During Widows 7 install, format the newly created Bootcamp partition as NTFS so Windows will install to it. Once installed, Bootcamp drivers install from the USB too. All good so far.

In order to upgrade to Windows 10, activate Windows 7. This is initially a problem. Windows 7 does not recognise modern security protocols (e.g. TLS 1.2). Microsoft servers (even activation servers) seem to refuse connections using older security protocols. Security has moved on, but a Windows 7 DVD/ISO has not.

There is an option to activate via telephone on the Windows 7 activation screen. Call that. It asks for a bunch of numbers from the activation screen and provides a bunch of numbers to enter. Once done, Windows 7 will report an activated status.

Windows will still refuse to update (probably due to the same older security protocols), but Windows 10 is the goal here.

Windows 10

Now create a Windows 10 USB stick to run the setup from the Windows 7 partition.
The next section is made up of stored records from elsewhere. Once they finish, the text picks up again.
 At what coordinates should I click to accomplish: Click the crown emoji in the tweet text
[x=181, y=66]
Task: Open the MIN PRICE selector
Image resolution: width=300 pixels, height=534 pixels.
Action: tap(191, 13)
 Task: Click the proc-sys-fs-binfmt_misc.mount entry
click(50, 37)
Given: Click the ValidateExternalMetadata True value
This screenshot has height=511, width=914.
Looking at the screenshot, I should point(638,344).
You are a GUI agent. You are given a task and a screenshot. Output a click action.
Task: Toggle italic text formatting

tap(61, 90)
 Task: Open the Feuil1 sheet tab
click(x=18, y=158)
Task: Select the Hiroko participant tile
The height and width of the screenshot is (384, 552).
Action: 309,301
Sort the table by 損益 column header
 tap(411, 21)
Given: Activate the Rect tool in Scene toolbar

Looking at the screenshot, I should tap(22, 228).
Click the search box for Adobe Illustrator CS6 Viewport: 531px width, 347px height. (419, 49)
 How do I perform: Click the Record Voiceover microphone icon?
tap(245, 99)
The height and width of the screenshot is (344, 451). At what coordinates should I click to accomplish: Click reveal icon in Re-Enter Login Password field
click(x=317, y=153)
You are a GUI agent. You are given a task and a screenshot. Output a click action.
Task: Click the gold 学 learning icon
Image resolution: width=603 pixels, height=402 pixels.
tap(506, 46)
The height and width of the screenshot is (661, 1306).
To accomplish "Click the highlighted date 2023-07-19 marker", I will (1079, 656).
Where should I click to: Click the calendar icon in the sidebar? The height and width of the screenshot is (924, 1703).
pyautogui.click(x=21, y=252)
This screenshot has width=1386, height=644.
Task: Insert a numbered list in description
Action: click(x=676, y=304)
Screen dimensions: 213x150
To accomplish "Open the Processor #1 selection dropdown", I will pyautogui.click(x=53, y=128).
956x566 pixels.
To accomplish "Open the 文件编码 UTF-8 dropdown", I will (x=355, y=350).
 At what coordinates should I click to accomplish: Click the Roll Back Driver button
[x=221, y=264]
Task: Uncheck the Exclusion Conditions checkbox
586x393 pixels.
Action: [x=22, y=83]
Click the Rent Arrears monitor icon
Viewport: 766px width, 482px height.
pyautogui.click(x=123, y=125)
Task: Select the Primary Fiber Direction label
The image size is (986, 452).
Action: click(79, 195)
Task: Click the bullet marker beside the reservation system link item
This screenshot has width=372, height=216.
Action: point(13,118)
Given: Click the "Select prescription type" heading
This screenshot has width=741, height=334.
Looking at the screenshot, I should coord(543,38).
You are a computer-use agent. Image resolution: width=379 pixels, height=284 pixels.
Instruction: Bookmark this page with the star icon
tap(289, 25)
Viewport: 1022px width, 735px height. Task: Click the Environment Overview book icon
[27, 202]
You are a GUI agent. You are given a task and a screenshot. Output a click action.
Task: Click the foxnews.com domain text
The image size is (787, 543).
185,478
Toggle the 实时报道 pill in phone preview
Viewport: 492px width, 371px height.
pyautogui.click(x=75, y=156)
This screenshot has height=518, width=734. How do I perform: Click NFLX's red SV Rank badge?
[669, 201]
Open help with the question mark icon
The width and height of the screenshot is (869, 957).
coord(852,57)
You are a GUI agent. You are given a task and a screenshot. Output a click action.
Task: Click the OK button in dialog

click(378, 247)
From a Mac, use these freeCodeCamp instructions with some modifications:

  1. From a Mac, download Windows 10 2022 - Version 22H2 from here.
  2. Insert the USB and use diskutil list to find the USB device (e.g. /dev/disk2).
  3. The GUID Partition Table (GPT) disk format is not recognised by Windows 7. Erase the USB stick using a Master Boot Record (MBR) format:
    diskutil eraseDisk MS-DOS "WIN10" MBR /dev/disk9
    Replace /dev/disk9 with your disk from diskutils list
  4. Mount the Windows 10 ISO using:
    hdiutil mount ~/Downloads/Win10_22H2_EnglishInternational_x64.iso
    Replace ~/Downloads/Win10_22H2_EnglishInternational_x64.iso with your downloaded ISO file.
  5. Copy most of the Windows 10 ISO to your USB stick with:
    rsync -vha --exclude=sources/install.wim /Volumes/windows_10_iso/* /Volumes/WIN10
    Replace windows_10_iso with the name of your mounted Windows 10 ISO. Note the /* suffix which must remain.
  6. Install Homebrew which allows you to install and use a wimlib tool to split larger .wim files:
    /usr/bin/ruby -e "$(curl -fsSL https://raw.githubusercontent.com/Homebrew/install/master/install)"
  7. Install the wimlib tool with:
    brew install wimlib
  8. Ensure the destination directory is present with:
    mkdir /Volumes/WIN10/sources
  9. Split the large install.wim file into multiple install.swm files on the USB disk:
    wimlib-imagex split /Volumes/windows_10_iso/sources/install.wim /Volumes/WIN10/sources/install.swm 3800
    Replace windows_10_iso with the name of your mounted Windows 10 ISO.
  10. Copy the WindowsSupport folder saved from installing Windows 7 earler onto the root of the USB stick. This is to re-install Bootcamp drivers for WIndows 10.
  11. Eject the USB and insert into the MacBook Air.
  12. From the MacBook Air running an activated Windows 7, run the setup.exe file on the WIN10 USB disk.

At this point the MacBook Air will reboot several times during upgrade. Once complete re-install the Bootcamp drivers from the WindowsSupport folder on the USB disk to ensure they are setup. Windows 10 should activate using a digital license linked to your Microsoft account:

Windwso 10 activated with a digital license linked to your Microsoft account
Windows 10 activated and running on MacBook Air.

So, my MacBook Air Mid 2011 has a new name. MacBook Air is now WinBook Air!